Demo Site information:
Partner: Aalborg University
Location of the site: Aalborg District Heating
Function of the building: District Heating Network
Implementations: Data from 1664+houses will be included in the analysis.
The initial part of the project focuses on detecting and cleaning both the systematic and random errors, and on structuring and visualizing large datasets coming from smart meters. AAU will apply the tidying methods based on statistical modelling, such as automatic tidying, which includes outliners detection techniques, or macro-editing, in particular distribution method. Different visualisation methods, such as table-plots and carpet-plots will be tested in order to develop best tailor-made automatic editing technique for SM data. The open source statistical language R will be used. It is expected to create a novel and effective method that has wide application in all types of monitoring and modelling data coming from the built sector and related to temperature and fluid flows, e.g. indoor air temperature, air and water flow in HVAC systems.
In the second part, the objective is to decompose the heating usage into space heating (SH) and domestic hot water (DHW). This is a crucial step, since the SH demand can be used to identify primarily features on building characteristics, and the DHW demand features on household and domestic installations characteristics. Secondly, statistical and machine learning techniques, such like advanced regression models and clustering algorithms, e.g. K-Means, will be applied to extract variety of features e.g. building topologies, expected household size, technology used for producing DHW (instantaneous heat exchanger or water tank). The open source statistical language R in combination with Matlab will be used. It is expected that the developed method lays the groundwork for new exploration of the knowledge captured in hourly time series from SM.

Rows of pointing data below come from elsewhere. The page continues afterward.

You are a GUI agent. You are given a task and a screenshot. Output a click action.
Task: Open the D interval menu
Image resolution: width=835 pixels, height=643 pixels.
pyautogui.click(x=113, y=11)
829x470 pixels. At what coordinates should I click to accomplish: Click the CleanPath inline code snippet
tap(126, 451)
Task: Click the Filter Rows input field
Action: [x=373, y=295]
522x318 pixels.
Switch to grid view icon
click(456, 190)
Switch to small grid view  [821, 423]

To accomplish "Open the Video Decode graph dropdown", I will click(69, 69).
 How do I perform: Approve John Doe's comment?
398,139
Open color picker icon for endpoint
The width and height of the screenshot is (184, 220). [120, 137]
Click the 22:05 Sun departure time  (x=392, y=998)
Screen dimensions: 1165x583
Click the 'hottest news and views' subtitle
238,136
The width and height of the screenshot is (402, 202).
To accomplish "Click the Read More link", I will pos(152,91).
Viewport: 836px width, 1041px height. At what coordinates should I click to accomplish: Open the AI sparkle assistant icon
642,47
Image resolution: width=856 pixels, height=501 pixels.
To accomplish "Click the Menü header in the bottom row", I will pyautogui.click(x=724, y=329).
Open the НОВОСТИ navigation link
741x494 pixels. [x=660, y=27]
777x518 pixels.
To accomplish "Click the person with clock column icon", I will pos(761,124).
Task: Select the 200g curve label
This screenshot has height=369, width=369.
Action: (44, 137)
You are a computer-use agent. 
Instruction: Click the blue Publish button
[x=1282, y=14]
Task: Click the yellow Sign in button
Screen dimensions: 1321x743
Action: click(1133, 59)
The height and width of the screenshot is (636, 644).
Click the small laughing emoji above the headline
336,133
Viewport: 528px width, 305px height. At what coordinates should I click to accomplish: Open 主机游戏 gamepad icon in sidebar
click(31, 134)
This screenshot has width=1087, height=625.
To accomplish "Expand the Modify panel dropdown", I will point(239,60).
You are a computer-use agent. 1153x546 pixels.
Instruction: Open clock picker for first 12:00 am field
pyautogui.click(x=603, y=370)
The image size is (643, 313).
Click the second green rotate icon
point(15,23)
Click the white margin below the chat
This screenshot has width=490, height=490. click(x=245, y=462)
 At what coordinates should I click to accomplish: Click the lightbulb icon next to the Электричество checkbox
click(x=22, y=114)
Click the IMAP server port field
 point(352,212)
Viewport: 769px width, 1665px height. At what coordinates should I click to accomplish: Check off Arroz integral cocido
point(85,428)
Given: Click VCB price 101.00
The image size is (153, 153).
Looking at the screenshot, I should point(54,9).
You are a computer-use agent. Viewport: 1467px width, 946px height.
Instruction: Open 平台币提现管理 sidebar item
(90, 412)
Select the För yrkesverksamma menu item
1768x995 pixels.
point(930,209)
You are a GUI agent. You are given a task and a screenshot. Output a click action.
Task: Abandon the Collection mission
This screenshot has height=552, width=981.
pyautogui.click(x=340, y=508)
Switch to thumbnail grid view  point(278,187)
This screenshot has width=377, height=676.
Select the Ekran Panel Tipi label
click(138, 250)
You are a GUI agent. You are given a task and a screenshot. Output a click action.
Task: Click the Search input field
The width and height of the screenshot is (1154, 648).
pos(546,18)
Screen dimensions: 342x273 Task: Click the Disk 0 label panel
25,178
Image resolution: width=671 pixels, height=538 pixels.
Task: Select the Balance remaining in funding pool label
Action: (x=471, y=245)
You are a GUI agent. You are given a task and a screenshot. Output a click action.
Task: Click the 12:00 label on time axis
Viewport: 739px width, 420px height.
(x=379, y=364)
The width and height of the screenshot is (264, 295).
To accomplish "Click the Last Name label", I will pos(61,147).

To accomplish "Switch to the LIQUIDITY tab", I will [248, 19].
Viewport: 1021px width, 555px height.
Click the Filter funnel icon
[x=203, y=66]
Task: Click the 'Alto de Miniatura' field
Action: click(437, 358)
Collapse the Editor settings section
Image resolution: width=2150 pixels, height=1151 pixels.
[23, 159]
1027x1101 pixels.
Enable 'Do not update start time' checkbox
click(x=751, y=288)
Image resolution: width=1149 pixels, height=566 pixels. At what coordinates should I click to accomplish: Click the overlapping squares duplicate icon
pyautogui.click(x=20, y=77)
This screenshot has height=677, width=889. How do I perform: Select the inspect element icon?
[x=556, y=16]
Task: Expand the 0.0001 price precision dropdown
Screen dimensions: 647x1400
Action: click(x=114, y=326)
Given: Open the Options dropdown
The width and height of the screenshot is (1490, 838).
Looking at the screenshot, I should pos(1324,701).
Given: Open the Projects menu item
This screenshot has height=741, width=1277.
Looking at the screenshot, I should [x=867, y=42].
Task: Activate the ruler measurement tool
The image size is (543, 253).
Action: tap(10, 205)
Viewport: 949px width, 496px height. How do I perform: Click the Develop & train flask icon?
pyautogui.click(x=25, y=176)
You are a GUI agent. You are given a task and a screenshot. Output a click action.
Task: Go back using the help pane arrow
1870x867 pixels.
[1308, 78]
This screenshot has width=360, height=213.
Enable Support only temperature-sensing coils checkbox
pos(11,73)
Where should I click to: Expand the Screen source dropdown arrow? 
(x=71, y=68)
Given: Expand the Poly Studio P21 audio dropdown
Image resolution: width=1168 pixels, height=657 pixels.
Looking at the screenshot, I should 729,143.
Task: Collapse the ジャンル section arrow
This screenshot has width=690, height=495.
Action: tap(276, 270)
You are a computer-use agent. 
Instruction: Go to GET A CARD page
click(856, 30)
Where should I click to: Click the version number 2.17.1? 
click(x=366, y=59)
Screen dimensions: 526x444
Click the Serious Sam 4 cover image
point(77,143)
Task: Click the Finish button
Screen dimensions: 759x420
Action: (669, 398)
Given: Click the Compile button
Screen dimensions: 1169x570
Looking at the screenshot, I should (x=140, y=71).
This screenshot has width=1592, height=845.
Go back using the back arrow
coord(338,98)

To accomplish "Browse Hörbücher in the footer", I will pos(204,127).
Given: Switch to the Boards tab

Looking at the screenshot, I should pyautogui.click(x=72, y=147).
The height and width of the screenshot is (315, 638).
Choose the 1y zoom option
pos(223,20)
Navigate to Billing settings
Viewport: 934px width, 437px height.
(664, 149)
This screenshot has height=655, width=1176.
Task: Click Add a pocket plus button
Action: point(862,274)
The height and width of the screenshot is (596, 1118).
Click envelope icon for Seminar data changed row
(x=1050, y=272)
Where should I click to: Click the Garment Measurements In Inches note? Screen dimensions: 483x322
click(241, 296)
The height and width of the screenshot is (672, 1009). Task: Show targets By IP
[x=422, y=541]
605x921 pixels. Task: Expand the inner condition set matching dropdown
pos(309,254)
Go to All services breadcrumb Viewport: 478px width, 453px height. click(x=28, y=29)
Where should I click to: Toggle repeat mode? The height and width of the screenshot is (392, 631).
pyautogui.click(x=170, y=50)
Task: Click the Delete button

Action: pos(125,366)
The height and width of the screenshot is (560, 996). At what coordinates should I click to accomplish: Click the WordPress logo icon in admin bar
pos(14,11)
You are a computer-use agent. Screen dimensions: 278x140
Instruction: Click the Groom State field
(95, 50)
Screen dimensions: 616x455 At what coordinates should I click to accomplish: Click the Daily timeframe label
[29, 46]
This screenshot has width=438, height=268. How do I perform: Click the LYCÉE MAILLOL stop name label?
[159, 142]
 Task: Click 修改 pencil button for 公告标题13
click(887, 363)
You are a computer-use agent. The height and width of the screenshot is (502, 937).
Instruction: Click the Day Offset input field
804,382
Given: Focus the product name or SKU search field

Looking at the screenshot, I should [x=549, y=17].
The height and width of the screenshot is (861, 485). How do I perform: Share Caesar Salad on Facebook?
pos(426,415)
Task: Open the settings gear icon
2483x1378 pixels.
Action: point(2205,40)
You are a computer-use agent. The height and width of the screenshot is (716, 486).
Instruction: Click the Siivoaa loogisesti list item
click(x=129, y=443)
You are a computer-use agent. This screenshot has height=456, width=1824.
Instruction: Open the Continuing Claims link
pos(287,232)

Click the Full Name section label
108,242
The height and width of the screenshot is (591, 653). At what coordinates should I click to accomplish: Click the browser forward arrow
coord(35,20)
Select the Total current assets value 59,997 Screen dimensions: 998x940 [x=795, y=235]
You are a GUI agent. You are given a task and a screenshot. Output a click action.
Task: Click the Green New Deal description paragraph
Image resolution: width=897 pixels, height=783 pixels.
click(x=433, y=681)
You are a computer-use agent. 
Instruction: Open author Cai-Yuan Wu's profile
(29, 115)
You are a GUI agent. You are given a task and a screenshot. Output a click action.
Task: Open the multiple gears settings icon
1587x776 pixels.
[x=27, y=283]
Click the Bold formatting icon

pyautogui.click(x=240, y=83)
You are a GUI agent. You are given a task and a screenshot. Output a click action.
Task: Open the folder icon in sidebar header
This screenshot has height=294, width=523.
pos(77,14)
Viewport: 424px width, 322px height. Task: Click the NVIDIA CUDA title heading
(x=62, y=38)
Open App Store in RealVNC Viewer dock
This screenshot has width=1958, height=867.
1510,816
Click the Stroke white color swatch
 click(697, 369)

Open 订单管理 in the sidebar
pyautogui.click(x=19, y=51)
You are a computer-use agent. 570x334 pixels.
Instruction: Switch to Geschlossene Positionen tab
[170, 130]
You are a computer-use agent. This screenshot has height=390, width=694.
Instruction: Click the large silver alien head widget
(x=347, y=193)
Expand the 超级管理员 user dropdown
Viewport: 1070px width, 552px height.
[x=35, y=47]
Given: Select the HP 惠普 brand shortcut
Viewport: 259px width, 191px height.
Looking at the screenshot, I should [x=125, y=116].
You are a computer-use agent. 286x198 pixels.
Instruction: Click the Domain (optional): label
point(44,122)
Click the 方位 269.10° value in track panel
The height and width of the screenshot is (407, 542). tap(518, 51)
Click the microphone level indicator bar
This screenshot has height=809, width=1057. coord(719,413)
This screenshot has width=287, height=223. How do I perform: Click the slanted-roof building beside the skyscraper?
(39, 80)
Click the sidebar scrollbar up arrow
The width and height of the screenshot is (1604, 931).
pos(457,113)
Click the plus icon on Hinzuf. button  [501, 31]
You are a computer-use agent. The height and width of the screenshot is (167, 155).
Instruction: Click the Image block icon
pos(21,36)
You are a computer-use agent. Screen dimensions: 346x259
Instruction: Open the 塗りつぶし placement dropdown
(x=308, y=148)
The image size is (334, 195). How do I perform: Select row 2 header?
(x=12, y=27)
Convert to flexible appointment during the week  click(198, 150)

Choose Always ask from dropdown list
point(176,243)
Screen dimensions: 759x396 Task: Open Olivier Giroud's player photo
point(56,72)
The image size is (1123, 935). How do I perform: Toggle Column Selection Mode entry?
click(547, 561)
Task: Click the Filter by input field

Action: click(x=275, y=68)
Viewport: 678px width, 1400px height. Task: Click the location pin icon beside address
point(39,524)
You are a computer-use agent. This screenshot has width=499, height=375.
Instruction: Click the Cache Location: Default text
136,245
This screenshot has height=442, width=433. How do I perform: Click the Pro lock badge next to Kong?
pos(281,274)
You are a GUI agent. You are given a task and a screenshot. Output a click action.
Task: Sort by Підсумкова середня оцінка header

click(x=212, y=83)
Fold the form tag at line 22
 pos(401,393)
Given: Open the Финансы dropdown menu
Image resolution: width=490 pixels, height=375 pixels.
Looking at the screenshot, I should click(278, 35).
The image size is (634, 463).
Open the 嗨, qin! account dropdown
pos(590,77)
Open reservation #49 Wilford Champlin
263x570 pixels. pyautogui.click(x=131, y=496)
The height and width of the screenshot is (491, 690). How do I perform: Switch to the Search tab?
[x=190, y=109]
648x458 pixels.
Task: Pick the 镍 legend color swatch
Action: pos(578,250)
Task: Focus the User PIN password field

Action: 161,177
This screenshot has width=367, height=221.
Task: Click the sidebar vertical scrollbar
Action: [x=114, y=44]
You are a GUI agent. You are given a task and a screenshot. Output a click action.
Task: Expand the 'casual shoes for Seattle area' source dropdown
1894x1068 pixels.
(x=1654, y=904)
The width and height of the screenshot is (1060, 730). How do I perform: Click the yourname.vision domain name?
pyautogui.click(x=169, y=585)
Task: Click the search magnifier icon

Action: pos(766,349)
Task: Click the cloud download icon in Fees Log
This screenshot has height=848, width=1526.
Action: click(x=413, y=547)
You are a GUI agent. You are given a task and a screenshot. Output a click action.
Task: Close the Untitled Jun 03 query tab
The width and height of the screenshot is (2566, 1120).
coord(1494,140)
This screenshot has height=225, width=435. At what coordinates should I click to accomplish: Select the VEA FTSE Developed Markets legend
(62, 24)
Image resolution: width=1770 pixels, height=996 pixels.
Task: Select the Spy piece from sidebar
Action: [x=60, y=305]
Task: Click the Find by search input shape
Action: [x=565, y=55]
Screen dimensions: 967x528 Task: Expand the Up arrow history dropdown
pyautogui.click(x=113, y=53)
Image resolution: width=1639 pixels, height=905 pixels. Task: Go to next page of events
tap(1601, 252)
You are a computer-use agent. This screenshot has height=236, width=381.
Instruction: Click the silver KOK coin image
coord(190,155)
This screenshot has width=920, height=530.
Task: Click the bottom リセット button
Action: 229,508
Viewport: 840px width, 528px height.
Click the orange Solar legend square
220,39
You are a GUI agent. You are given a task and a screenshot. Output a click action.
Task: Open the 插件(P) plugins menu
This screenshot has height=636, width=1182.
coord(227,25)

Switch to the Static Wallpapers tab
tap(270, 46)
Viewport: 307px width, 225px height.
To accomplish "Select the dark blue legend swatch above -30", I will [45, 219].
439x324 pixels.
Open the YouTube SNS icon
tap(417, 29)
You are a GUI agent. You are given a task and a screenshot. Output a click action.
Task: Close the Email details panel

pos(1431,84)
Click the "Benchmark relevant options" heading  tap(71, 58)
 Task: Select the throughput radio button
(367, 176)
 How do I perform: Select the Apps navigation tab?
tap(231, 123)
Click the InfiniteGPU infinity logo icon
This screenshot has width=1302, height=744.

In the last part we will combine the heat time series from previous task with weather, GIS and register data, which deliver information on boundary conditions, such like solar radiation, wind speed and direction, building local context, building envelope details, e.g. area of windows, actual number of occupants. By merging this datasets, estimates of the actual fluctuations of indoor temperature and the energy flexibility for each customer can be made. The heat balance equation in combination with recurrent artificial neural networks and hidden Markov models will be used.
Reasons for the intervention: The chosen demo site is a mix of detached and semi-detached houses equipped with the smart heat meters and no additional knowledge about availability of high-tech technologies, smart devices or BEMS systems in the houses themselves is public. Therefore, from the perspective of district heating network, these houses, represent the low-tech end of possible proactive users, which are the vast majority of residential building stock in Denmark and EU. Consequently, the main reason for implementing this demo is to develop new methods and tools that unlock the knowledge on end-users captured in smart heat meter data.
- increase the service level for end-customers by providing tailored-made messages for individual customers and thus facilitating them into being the proactive users
- generate energy and financial savings for both the individual buildings and the district heating utilities
- contribute to the bottleneck-free district operation
- create new value based on data
The District Heating represents excellent replication potential: detached and semi-detach houses represent the 53% of all residential buildings connected to district heating in Denmark. The distribution of the EPCs for these two topologies in Klarup has the same pattern as in Aalborg Municipality and in whole Denmark. Moreover, the installed monitoring technology, namely the smart meters use the standardized logging protocol and thus the developed methodology/tool can be easily applied to analyse the data from various smart meters, which by October 2020 should be installed in every Danish household connected to district heating.